Work instructions: What you return must be an exact copy of the lines in the listing below between the line holding "Open the Updated By column filter" and the line holding "Screen dimensions: 796x397", inclusive, and nothing more.

Data listing:
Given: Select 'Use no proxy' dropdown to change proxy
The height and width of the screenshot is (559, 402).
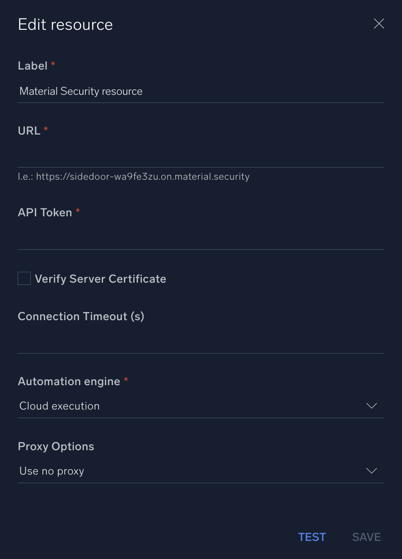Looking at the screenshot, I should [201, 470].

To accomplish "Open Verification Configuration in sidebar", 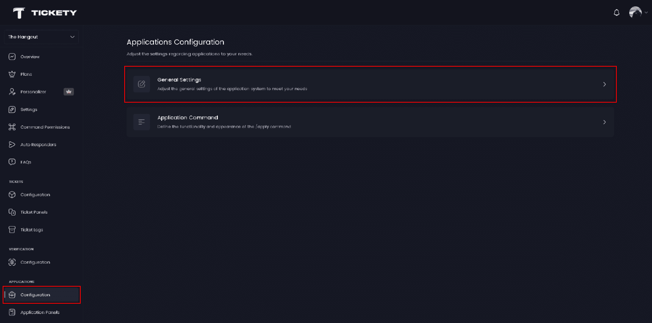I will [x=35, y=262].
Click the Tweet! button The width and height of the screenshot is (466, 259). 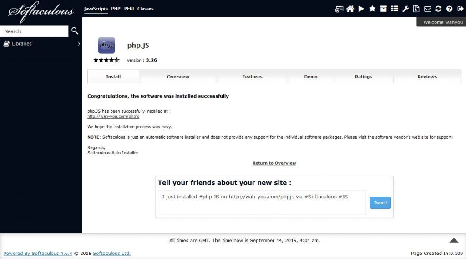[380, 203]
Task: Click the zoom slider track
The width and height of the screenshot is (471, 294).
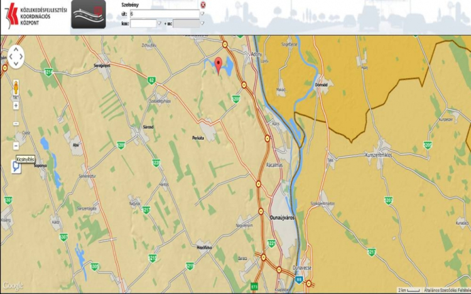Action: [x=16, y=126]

---

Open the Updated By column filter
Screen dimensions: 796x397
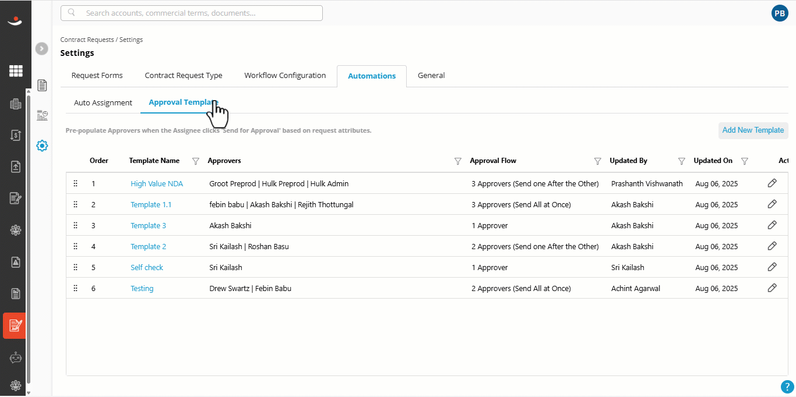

...

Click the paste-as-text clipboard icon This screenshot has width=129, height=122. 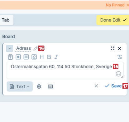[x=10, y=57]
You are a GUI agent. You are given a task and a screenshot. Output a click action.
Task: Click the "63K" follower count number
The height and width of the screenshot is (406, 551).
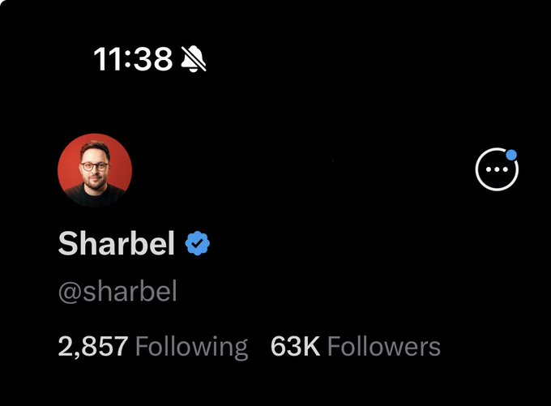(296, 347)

Solution for this task:
Open the Updated By column filter
Screen dimensions: 796x397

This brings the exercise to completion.